While Devon Garden is currently buying in its pea protein, which is produced in European countries such as France and Spain, its long-term goal is to leverage the technology to create its own protein range. At this time, the start-up aims to act as a functional plant protein supplier within the sector. “We see ourselves as the “Intel” of other products,” Torres added.
Taste and functionality
While yellow split pea may be one of the trendiest alternative proteins on the market, it has been held back by taste issues. Pea protein isolate has a bitter aftertaste, which requires manufacturers to mask unwanted flavours with additives.

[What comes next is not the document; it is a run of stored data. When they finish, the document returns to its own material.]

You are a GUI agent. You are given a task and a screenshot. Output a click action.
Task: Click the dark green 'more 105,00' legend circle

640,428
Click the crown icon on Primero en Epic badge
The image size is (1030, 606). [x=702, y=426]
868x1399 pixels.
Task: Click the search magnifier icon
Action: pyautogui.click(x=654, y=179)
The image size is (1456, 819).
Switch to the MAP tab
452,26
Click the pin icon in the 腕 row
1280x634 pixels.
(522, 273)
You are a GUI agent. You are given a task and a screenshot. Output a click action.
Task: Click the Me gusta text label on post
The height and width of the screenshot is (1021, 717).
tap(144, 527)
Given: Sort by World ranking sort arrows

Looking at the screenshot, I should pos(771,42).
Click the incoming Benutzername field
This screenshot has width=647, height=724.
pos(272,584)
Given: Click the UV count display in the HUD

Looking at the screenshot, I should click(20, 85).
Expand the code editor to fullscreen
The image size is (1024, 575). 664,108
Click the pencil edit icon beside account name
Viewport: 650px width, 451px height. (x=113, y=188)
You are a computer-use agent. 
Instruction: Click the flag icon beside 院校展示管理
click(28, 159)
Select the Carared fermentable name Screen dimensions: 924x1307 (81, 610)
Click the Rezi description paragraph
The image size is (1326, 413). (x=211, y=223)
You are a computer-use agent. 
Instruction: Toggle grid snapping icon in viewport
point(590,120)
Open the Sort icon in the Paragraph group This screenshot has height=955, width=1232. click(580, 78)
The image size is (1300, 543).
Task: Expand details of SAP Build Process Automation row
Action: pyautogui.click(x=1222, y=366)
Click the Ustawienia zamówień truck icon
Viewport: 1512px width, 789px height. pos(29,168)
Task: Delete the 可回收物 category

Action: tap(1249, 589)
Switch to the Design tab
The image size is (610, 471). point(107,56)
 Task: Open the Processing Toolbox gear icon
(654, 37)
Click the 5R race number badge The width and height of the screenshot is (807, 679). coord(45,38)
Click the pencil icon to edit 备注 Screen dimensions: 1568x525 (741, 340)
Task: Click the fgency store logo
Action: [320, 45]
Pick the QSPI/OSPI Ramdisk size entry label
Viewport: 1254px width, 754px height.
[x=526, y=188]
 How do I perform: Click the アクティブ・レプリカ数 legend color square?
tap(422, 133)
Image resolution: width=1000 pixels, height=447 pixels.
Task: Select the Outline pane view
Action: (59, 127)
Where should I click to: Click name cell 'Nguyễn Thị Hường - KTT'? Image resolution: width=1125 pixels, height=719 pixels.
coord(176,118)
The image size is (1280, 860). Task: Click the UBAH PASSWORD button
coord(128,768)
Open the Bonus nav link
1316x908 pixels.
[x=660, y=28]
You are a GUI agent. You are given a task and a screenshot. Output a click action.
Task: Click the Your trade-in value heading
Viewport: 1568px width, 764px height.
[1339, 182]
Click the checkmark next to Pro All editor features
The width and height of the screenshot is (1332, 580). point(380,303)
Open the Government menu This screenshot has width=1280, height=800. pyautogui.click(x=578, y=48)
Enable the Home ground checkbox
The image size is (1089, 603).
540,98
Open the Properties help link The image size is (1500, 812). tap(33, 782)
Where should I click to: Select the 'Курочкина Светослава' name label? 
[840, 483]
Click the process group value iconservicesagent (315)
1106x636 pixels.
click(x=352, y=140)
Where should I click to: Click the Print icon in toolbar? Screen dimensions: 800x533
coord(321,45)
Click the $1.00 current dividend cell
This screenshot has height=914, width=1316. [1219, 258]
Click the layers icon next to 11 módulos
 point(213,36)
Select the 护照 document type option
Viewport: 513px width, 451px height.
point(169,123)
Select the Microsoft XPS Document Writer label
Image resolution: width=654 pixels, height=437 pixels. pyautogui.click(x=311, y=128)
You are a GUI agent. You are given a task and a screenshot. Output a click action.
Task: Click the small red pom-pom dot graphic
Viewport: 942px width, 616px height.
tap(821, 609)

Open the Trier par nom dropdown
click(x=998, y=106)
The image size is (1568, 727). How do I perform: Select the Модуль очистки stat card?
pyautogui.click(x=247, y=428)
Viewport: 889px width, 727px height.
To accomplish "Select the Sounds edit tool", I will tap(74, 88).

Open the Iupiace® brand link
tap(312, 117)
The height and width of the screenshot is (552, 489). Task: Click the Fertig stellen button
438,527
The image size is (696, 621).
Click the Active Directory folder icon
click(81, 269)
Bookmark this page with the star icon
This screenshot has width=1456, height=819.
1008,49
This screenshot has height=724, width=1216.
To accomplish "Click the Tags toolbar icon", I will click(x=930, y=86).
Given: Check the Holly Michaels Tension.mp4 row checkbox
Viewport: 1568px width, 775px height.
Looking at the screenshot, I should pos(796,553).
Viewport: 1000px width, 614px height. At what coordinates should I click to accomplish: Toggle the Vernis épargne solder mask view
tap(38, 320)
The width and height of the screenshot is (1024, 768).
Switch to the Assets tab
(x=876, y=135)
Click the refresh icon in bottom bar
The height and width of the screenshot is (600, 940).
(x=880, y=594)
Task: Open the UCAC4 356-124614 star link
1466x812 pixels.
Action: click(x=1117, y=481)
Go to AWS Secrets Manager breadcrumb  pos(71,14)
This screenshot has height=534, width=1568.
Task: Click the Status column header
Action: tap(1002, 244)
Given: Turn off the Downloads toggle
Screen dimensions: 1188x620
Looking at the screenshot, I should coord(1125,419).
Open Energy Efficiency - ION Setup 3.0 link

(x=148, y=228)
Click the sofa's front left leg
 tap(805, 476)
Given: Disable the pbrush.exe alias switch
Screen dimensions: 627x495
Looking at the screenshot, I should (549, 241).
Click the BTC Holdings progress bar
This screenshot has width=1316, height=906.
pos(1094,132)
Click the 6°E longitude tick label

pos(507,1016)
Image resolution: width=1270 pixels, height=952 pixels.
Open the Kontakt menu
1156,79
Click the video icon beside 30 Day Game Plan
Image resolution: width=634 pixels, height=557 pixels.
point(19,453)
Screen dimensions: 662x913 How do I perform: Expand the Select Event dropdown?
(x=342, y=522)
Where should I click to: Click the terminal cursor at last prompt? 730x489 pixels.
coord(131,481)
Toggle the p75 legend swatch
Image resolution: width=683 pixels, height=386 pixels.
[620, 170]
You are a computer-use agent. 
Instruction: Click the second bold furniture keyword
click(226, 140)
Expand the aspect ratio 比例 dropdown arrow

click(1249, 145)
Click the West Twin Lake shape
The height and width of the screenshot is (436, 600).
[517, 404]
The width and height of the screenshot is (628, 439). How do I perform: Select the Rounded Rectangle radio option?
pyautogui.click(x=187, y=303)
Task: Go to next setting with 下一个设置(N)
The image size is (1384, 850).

Alternatively, suppliers are required to develop technologies to remove the astringent notes from the isolate.
Devon Garden achieves its desired taste profile through formulation. Its Plant-Powered Drink’s ingredients list includes primarily water, pea protein, locust bean gum – ‘to give a creamy texture’ – as well as complementary ingredients stevia, chicory root extract, and sunflower oil.
While yellow split pea doesn’t have the natural sweeteners found in, for example, oat and almond, it also doesn’t have the strong ‘beany’ notes associated with soya. By incorporating plant-based ingredients stevia and chicory root extract, Devon Garden says it was able to ‘make sure the taste and aroma was just right’ without the addition of any artificial flavourings.
In terms of versatility, the milk alternative can be drunk straight, mixed in with cereal, and won’t curdle in hot drinks such as coffee and tea. “Its foaming capabilities are good,” the CEO continued.
This latter functionality may well be appreciated by the brand’s target market: young, active Millennials (aged 22-35) who are ‘nutritionally engaged’.
Indeed, a growing number – at least one-third – of Millennials in the UK are choosing to replace dairy milk for plant-based alternatives. And Torres believes his product outperforms the competition in terms of nutrition. Almost all dairy alternatives have high levels of salt, sugar, and fat, he elaborated.
The CEO is similarly relying on this demographic to be willing to pay for their health. “A product based on pea protein will undoubtedly be more expensive to produce,” he explained. The RRP will sit within the premium band for dairy alternatives, Torres continued, and reflect the value of the protein.
Devon Garden Foods was recently selected to join ProVeg International's business incubator, which will help the start-up focus on raising investment to support product distribution, marketing and scales. The programme will also help advance its work in R&D in protein production technology with emphasis on optimisation and customisation of functional properties.